Let \(P_j = \sum _{i=1}^N |h_i|^2.\) Then the leading polynomial ideal is given by \({\mathcal {I}}_{P_j} := \langle h \rangle = \langle h_1, \ldots , h_N \rangle ,\) and the gradient ideal of \(h_i\) is \({\mathcal {I}}_\mathrm{grad}(h_i) = \left\langle \frac{\partial h_i}{\partial z_1}, \ldots , \frac{\partial h_i}{\partial z_n} \right\rangle , \ i = 1, \ldots , N.\) Note that the complex Jacobian matrix of \(P_j\) is given by \(\text {J}_{P_j}=\text {J}({\mathcal {I}}_{P_j})=\text {J}(h)\) and the Levi matrix \(\text {A}_{P_j}\) of \(P_j\) is the product of the complex Jacobian matrix of \(P_j\) with its conjugate transpose \(\text {J}^*(h):\) \(\text {A}_{P_j} = \text {J}(h)\text {J}^*(h).\) We shall reduce, if possible, the number of generators of each gradient ideal one at a time and control the changes that occur in other gradient ideals as a result of these reduction operations. By control, we mean setting appropriate conditions on the reduction operations used.

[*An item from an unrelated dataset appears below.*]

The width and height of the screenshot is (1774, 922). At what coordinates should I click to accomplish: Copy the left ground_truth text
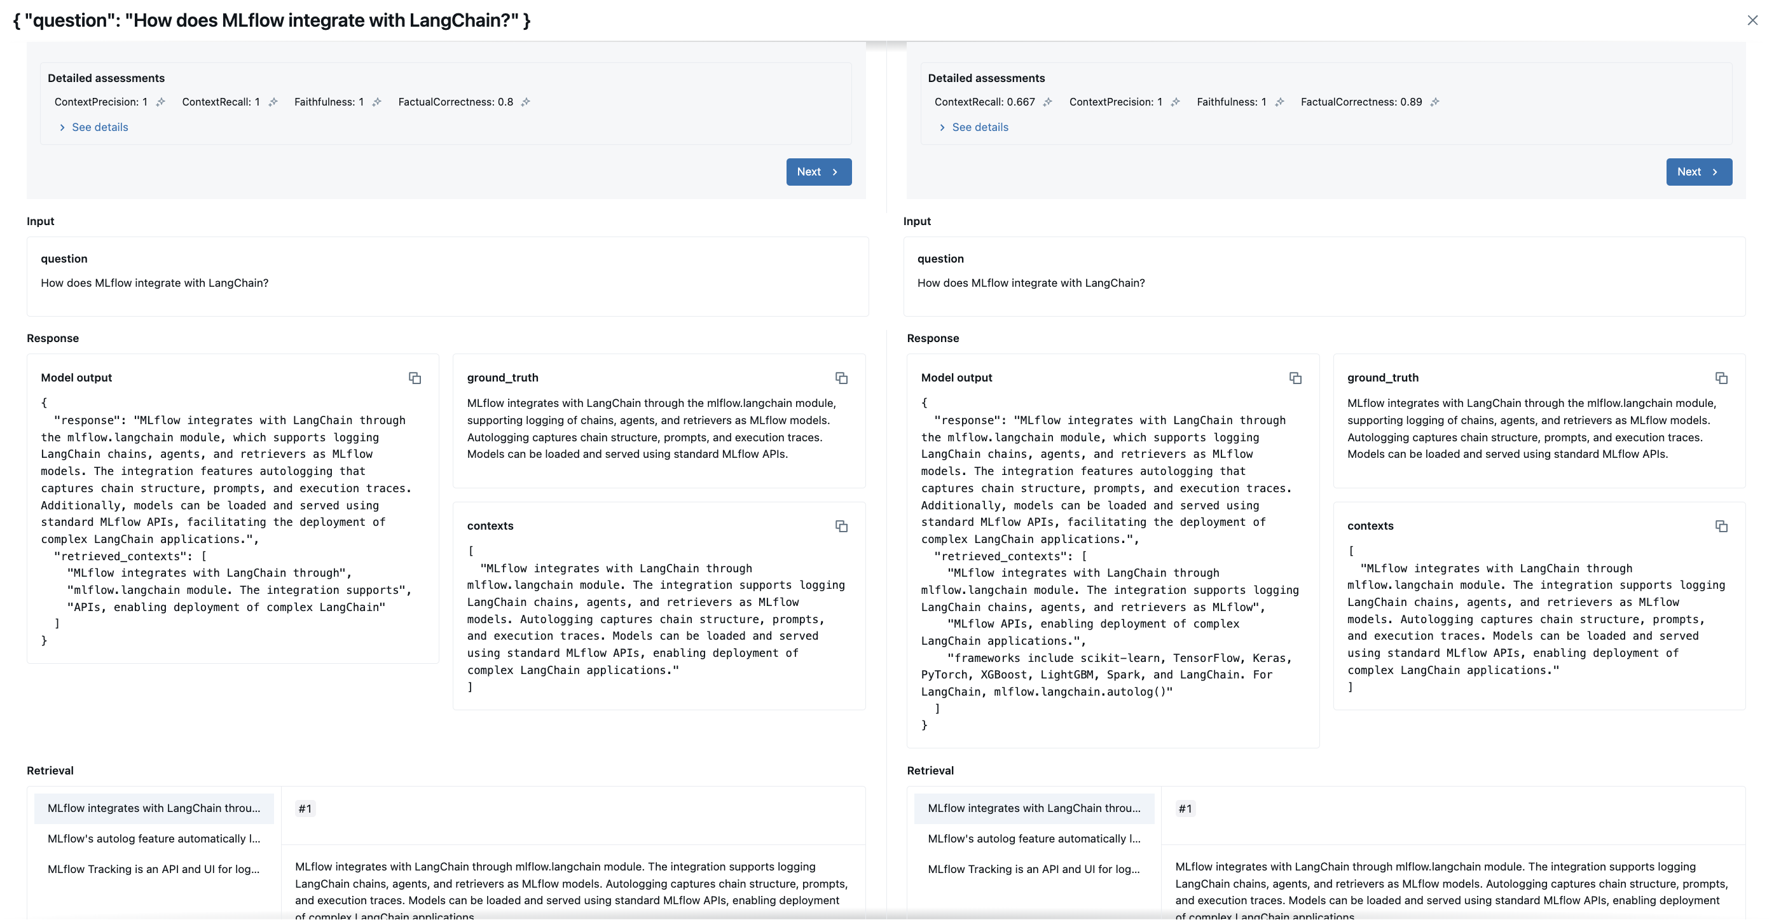[x=841, y=378]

If \(\det \text {A}_{P_j}= \det \left( \text {J}(h)\text {J}^*(h) \right) \) is nonzero, then no change of variables is required by Lemma 7.3. Thus, assume that \(\det \left( \text {J}(h)\text {J}^*(h)\right) = 0.\) Then:

1. 1.

   We begin the process by first considering the gradient ideal \({\mathcal {I}}_\mathrm{grad}(h_i) = \left\langle \frac{\partial h_i}{\partial z_1}, \ldots , \frac{\partial h_i}{\partial z_n} \right\rangle \) for any i. Simplify the gradient ideal \({\mathcal {I}}_\mathrm{grad}(h_i)\) such that it consists of the minimal number of generators. Assume that

   $$\begin{aligned} \frac{\partial h_i}{\partial z_k} = \sum _{u = 1}^v \gamma _{c_u} \frac{\partial h_i}{\partial z_{c_u}}, \end{aligned}$$

   (7.12)

   for some \(k, \ c_u \ne k, \ v < n,\) and \(\gamma _{c_u}\) a nonzero polynomial in \({\mathbb {C}}[z_1, \ldots , z_n].\) Then perform the following elementary row operations on the complex Jacobian matrix \(\text {J}(h):\)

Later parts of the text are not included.